Butter can be grated using a box grater or the food processor's grating attachment. Remove the wrapper and coat the butter in flour. Place some flour on the grater, too. As quickly as possible, grate the stick directly into the flour mixture, occasionally tossing shards with flour as you grate. If the butter sticks, it's too warm and should be chilled in the refrigerator before proceeding. When the butter nob gets too warm and difficult to grate, toss it into the flour and roll it around.
Use grated butter in these recipes
While flour's gluten content is needed for structure, too much gluten development leads to a tough bite, not the description you want for biscuits. To keep them tender, bakers coat flour with softened butter, creating a force field around the flour, which prevents it from absorbing too much liquid and activating the gluten.
When used for buttermilk biscuits, grated butter creates flaky layers in the finished product.

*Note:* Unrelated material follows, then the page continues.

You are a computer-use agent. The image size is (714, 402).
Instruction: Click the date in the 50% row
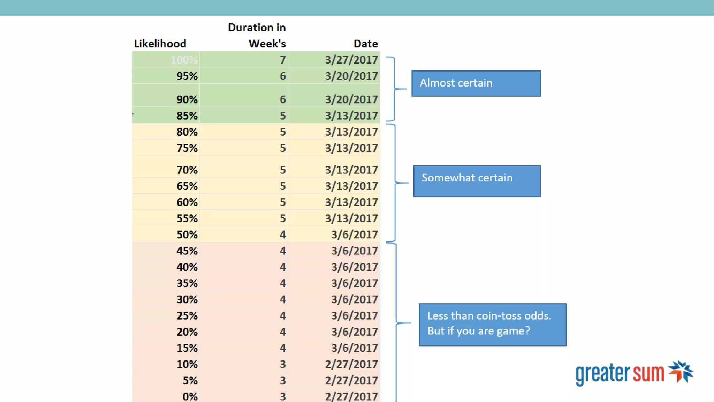point(354,235)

Similarly, scone recipes for tea parties or otherwise can benefit from this technique, leaving layers of solid butter throughout the dough. When baked, the heat evaporates the water content and releases steam, making the dough rise. Grating butter into small curls allows you to distribute the fat evenly throughout the dough as well, resulting in the ideal texture and loftiness.
For recipes like shortbread and pie crust, where you want a tender, crumbly texture, grating butter prevents you from overworking the dough. Traditionally done by cutting the butter into the flour, grated pieces are small enough that you don't have to handle the dough as much, which also activates the gluten protein.
If you bake often, keeping a stick or two in the freezer is not a bad idea. Salted butter will last one year and unsalted for six months in the freezer. And with these handy tricks, you'll be able to use it in no time when you're ready to bake.